I'm also conscious that I (so far) use abstracted rules for burst fire rather than rolling once per bullet, and getting into concrete hit locations will limit my options with that.

QuoteUsing a penalty to hit in melee is ok, using it in with ranged attacks doesn't seem quite as appropriate, since you're dealing with a limited number of projectiles and you are going to be aiming for something. In melee you obviously are as well, but there it's an equal amount of responding to openings, creating openings and aiming for specific targets so it works to abstract it.

I see what you mean, but I'm not too bothered in the specific case of firing bullets at humans (though now I'm thinking about other stuff). In practice you probably either go for the chest (the default percentage play), or the head to kill, or the arms/legs to hamper. And the head/arms/legs are a lot harder to hit than the torso, and missing them will frequently be a complete miss. So I think dice modifiers work rather like the ballistics, and it's not such a huge abstraction.

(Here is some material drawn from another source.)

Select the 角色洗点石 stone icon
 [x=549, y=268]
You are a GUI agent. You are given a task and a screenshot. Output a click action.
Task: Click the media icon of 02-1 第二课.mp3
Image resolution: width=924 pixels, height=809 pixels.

But when I've used "minus to hit, plus to damage" in GURPS and a couple of D20 systems, they seemed silly...

Well, I'm inclined to take both systems to the table and see what transpires.


QuoteFor getting bonuses for aiming - the Riddle of Steel and EABA both do this in different ways. Both have free versions that can be downloaded. (www.theriddleofsteel.net and www.btrc.net) so you can check those out for ideas of how similar things have already been done. For getting bonuses for sweet talking, sneaking, etc, Donjon has a cool mechanic, it uses a dice pool, if you suceed at a sneak, you can carry those successes over and add them into your dice pool for the attack. It's a really smooth way of handling things IMO.

Hmm, dice carry overs vs situational bonuses that you usually only get after being clever. I need to think more about that.

migo

Quote from: Morte on September 15, 2007, 02:34:55 PM


I like the naming based on ends rather than means, i.e regular/critical/handicap instead of chest/head/arms. It makes it clear to new players why they would want to try it. It also works on pentagonally symmetrical acid-spitting worms that don't have chests, arms or heads. For that matter, it would work for starship combat.

Thanks for bringing this up. For the system I'm working on I have called shots doing exactly that, but I didn't make the connection that it would work well with non-humanoids, even though it seems really obvious now.